It's a preachy book. It's manipulative and shameless and very, very transparent.
It's about a girl, a teenager, fairly sarcastic and deeply intelligent, sensitive and just a bit self-loathing, a self-confessed fangirl — in other words, a perfect caricature of the story's intended audience. Oh, and also, she has cancer. Because when you want your characters to be "deep" and "tragic" and to spend their time contemplating human nature and mortality, you give them cancer, I guess.
The first chapter is ridiculous. In the span of only a handful of pages, we meet our main character, she meets a boy, becomes attracted to him in a way she's never even thought possible, grows thoroughly disillusioned, disgusted, and outraged with him, and then comes back around to give him another shot. In most other books, that would BE the book, but no, here, it's just the introduction, and it comes off just as rushed and off-putting as it probably sounds.

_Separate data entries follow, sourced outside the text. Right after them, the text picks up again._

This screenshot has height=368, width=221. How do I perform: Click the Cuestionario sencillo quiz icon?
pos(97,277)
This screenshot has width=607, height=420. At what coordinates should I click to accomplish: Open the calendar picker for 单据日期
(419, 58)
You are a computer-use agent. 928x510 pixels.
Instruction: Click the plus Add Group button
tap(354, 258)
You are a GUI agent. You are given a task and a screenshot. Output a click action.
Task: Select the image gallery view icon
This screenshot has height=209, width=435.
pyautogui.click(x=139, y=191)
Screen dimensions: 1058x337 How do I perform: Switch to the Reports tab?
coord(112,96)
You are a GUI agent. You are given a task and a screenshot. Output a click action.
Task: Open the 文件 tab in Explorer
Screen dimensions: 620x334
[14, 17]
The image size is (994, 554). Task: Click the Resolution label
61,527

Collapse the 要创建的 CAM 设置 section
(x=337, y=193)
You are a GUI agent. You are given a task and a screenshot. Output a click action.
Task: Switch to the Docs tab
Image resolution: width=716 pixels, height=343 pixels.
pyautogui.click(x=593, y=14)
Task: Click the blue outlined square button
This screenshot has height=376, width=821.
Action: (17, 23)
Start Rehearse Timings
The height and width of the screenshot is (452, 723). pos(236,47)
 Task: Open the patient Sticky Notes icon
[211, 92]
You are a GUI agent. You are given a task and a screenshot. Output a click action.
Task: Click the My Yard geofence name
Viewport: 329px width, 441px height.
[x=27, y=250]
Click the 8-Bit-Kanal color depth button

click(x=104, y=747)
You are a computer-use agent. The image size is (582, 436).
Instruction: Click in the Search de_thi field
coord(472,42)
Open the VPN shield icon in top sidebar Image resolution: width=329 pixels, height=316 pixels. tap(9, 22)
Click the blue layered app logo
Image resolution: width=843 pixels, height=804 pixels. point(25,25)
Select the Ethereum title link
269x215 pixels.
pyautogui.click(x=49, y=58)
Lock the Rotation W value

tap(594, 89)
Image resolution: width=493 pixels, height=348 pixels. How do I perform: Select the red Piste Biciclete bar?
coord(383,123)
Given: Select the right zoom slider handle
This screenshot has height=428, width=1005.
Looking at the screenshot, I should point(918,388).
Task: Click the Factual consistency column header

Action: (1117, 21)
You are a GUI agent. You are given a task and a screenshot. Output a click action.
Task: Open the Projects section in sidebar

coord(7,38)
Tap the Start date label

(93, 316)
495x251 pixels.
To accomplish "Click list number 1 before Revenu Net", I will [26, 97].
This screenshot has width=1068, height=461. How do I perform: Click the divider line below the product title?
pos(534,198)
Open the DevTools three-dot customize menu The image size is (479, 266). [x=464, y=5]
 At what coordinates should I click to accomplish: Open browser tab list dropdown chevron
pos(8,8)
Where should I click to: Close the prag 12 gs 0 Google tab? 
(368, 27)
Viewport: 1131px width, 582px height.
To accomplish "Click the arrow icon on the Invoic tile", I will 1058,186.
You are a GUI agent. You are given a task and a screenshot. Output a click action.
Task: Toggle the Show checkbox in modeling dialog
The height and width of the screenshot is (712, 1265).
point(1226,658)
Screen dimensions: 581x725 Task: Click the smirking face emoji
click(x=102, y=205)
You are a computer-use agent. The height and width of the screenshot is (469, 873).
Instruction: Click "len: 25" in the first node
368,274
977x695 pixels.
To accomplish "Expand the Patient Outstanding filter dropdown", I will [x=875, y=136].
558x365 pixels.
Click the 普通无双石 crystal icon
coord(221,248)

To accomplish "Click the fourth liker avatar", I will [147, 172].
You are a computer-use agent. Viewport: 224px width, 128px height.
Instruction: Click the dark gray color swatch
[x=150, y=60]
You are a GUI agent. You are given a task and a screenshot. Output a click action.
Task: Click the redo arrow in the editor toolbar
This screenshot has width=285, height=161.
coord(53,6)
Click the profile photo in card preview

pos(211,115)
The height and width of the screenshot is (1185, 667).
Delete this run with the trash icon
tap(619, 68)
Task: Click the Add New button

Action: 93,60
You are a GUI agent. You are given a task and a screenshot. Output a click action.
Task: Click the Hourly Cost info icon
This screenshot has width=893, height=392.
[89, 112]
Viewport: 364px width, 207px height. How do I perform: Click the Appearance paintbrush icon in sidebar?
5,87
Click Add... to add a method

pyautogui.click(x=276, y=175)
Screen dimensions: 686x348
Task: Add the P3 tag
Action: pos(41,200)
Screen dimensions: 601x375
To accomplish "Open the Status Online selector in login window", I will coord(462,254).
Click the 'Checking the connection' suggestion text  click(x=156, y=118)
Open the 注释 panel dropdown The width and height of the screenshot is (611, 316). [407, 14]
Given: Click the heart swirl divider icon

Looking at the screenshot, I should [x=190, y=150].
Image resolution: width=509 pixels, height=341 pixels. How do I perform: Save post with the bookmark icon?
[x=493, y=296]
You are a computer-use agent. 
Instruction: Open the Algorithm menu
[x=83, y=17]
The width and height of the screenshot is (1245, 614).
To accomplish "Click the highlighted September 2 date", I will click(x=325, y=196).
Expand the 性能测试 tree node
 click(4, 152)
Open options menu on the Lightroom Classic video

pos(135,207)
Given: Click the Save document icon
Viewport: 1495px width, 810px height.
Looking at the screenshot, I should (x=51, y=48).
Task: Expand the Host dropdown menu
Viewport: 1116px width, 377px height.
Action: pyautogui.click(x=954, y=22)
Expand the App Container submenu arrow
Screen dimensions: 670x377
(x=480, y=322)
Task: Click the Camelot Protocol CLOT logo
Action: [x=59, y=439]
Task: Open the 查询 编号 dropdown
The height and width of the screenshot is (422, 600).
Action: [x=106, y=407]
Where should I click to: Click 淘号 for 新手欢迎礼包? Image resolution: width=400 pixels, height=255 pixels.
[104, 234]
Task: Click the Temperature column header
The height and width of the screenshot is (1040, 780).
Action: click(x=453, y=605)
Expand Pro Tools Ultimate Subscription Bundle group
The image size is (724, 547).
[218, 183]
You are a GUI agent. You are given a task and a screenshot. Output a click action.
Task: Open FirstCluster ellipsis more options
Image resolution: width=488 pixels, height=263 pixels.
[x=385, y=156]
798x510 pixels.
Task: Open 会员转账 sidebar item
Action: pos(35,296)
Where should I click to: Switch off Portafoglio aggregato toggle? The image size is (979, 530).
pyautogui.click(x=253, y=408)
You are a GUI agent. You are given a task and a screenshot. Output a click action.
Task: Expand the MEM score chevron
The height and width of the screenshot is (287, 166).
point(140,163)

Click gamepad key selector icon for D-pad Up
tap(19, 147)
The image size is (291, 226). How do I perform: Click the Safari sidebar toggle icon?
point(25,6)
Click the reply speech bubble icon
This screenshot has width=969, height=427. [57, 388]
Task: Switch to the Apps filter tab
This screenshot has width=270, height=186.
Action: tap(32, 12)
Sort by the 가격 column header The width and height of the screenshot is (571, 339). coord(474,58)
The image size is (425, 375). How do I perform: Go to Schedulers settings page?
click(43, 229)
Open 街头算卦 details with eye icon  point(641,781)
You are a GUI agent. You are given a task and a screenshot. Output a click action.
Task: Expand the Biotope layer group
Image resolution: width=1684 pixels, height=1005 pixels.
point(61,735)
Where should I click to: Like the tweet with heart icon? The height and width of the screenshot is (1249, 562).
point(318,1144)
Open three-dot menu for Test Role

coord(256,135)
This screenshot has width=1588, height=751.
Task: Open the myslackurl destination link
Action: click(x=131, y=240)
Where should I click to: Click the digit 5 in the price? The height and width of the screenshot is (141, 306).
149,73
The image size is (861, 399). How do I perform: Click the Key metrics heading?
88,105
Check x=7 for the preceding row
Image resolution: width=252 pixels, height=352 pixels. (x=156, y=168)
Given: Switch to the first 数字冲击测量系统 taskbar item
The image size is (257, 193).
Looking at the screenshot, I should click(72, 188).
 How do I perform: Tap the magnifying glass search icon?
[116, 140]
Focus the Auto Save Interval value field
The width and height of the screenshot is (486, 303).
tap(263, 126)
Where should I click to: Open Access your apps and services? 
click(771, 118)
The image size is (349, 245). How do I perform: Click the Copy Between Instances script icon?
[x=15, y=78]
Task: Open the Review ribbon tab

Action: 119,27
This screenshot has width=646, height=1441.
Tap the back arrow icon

But for all its cliche contrivances and all its lengthy diatribes, I'd be lying if I said it was anything but incredibly compelling, emotionally touching, well written, mostly well paced, thoroughly thought out, occasionally very funny, and just very strong all around. I couldn't put it down — read all the way through in a single sitting. Despite initial appearances, it does have some poignant points to make and some very memorable philosophies to share. It was an excellent experience.